[Screenshot grounding data]
== Segment start ==

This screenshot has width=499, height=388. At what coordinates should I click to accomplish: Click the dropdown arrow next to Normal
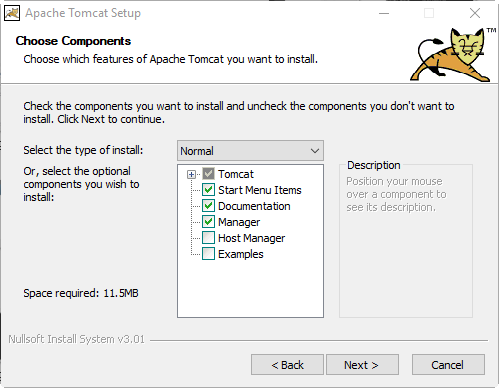[315, 151]
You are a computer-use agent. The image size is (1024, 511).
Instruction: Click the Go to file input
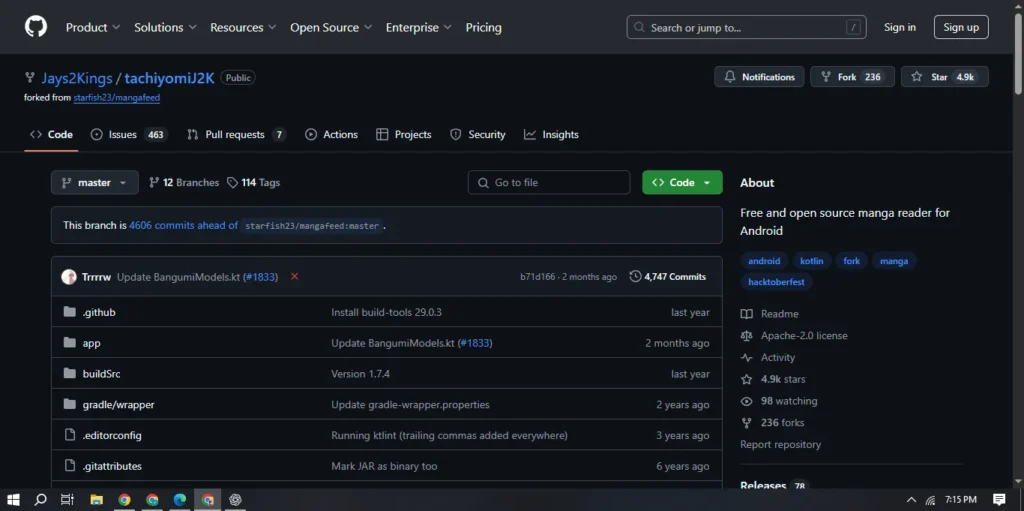coord(549,182)
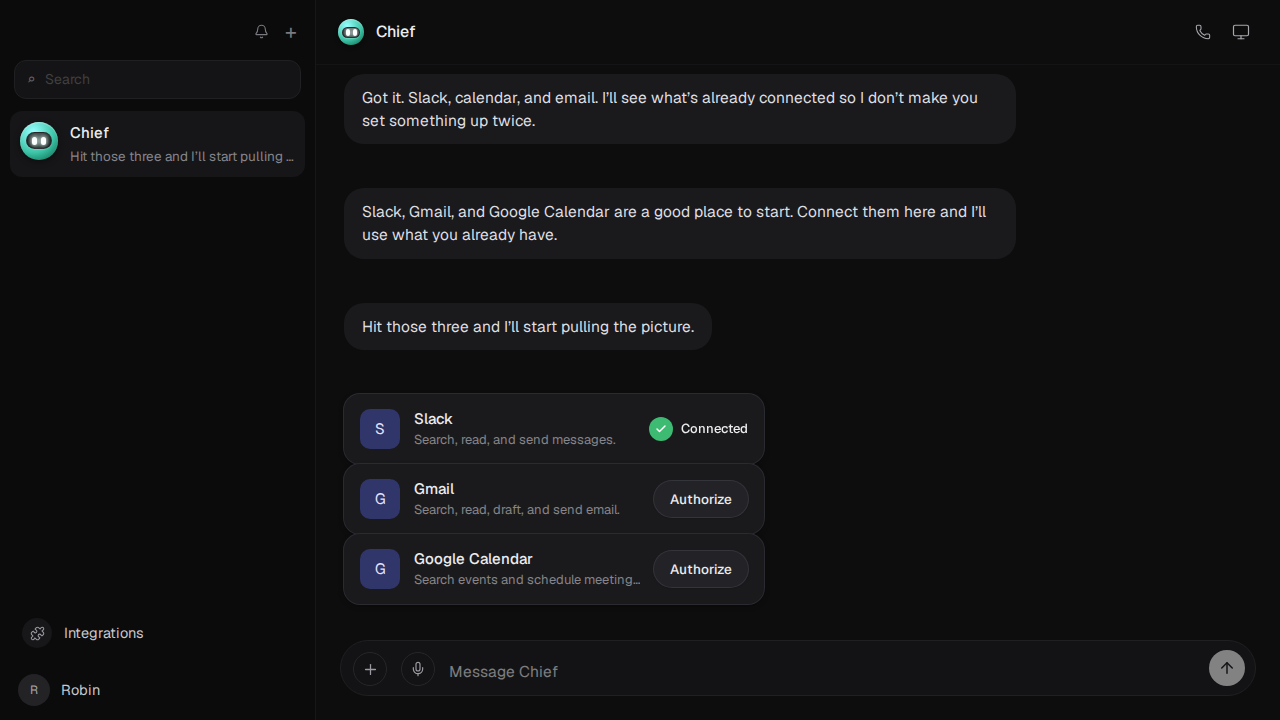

== Segment end ==

How to complete this task — Exact wording is required throughout: write out all the records, but no pictures.

Solution to the problem —
This screenshot has width=499, height=388. At what coordinates should I click to accomplish: Click the dropdown arrow next to Normal
[315, 151]
You are a computer-use agent. The image size is (1024, 511).
Instruction: Click the Go to file input
coord(549,182)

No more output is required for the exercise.